* About this exercise:
After locating the line that contains "Where should I", quote it and all lines after it through the end of the entries, and nothing more. Pictures stay out.

##### Input data

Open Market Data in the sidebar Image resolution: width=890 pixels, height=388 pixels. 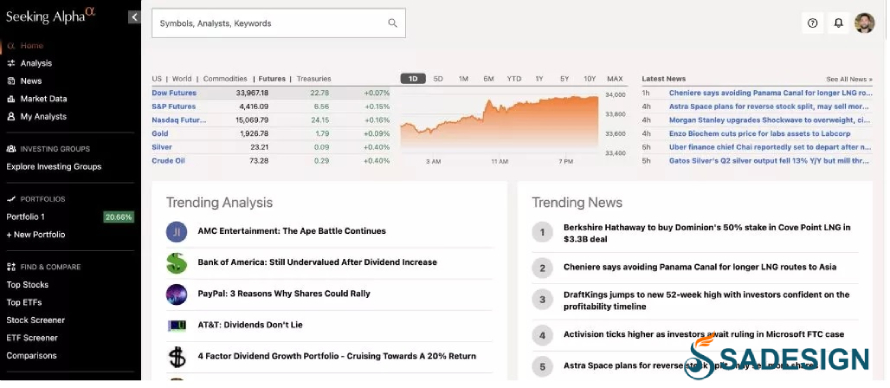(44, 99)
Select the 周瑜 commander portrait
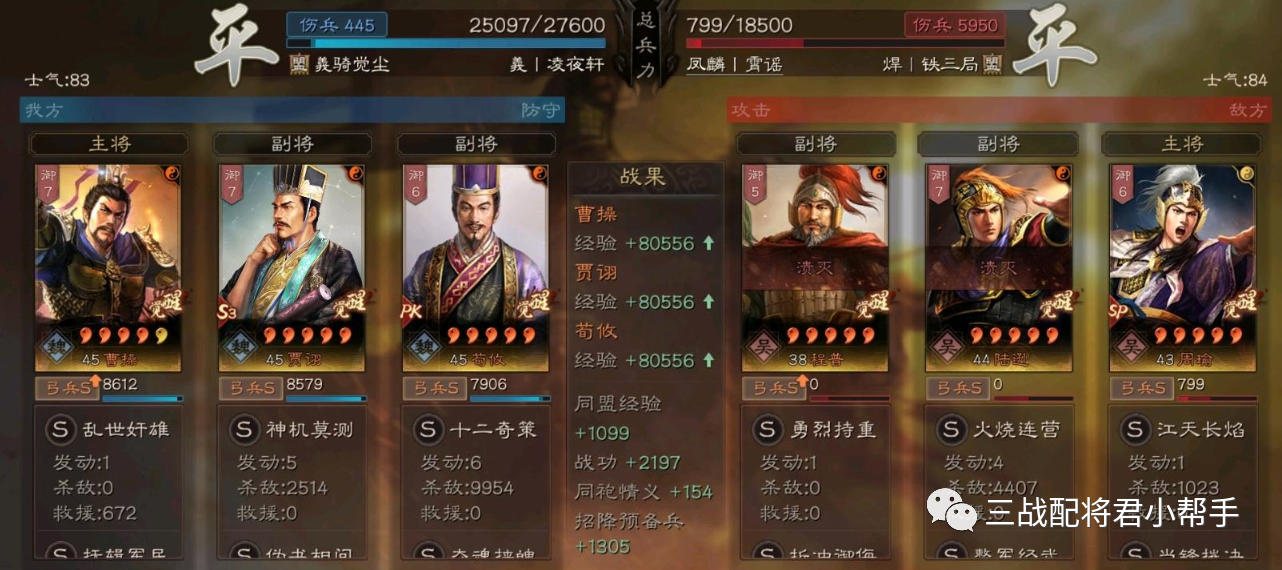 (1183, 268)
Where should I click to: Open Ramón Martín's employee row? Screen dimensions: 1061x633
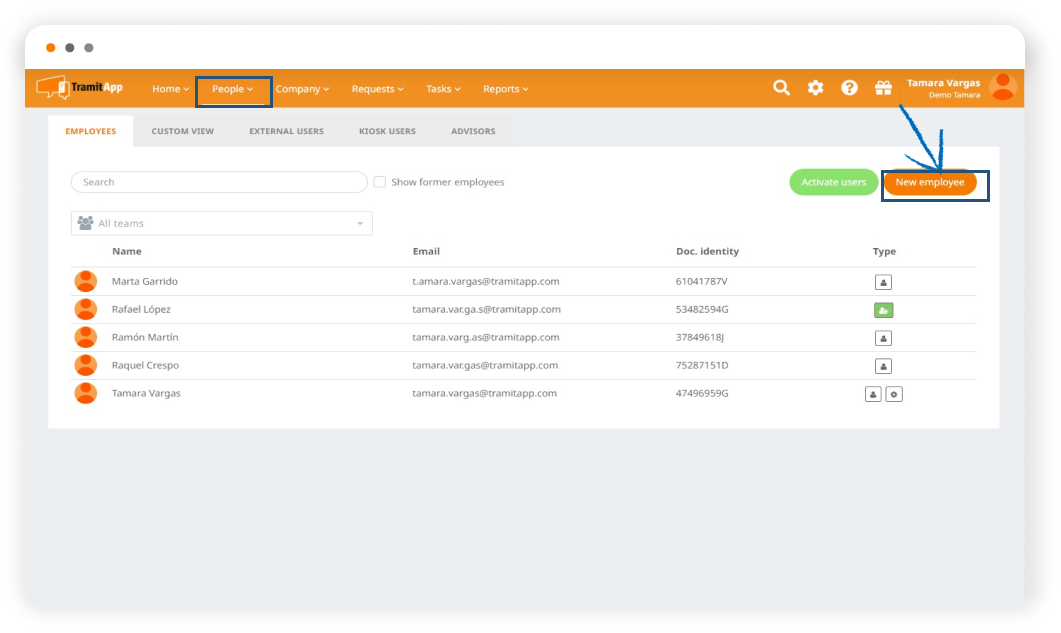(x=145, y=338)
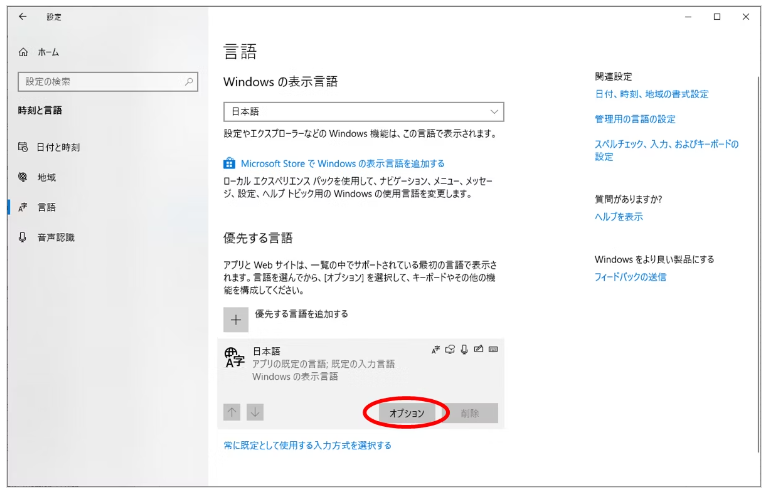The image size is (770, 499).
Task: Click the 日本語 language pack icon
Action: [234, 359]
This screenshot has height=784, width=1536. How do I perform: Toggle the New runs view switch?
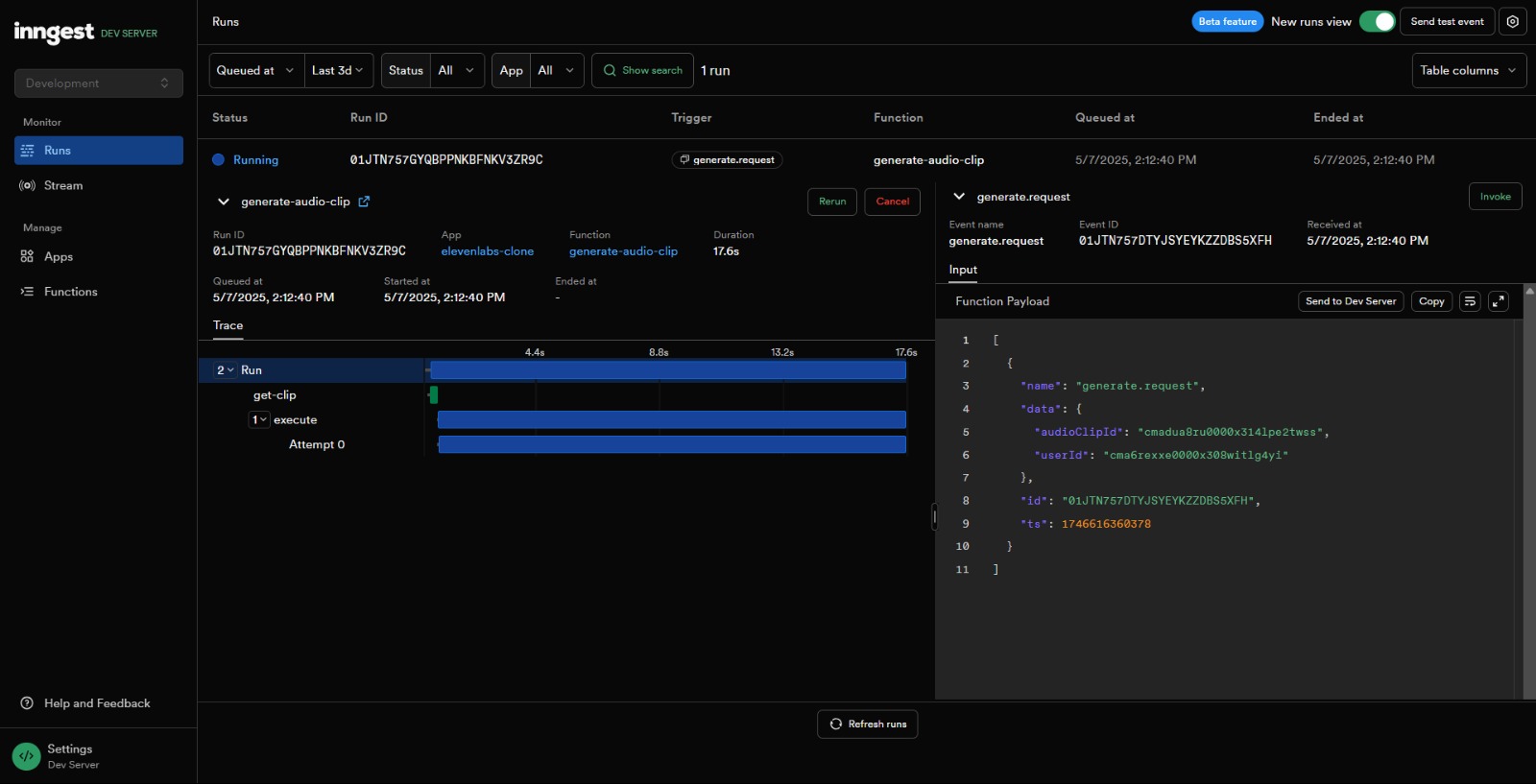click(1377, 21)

##########

* Result below:
Where should I click to: Open Ramón Martín's employee row? Screen dimensions: 1061x633
(x=145, y=338)
The image size is (770, 499).
Task: Click the 日本語 language pack icon
Action: [234, 359]
This screenshot has height=784, width=1536. How do I perform: Toggle the New runs view switch?
click(1377, 21)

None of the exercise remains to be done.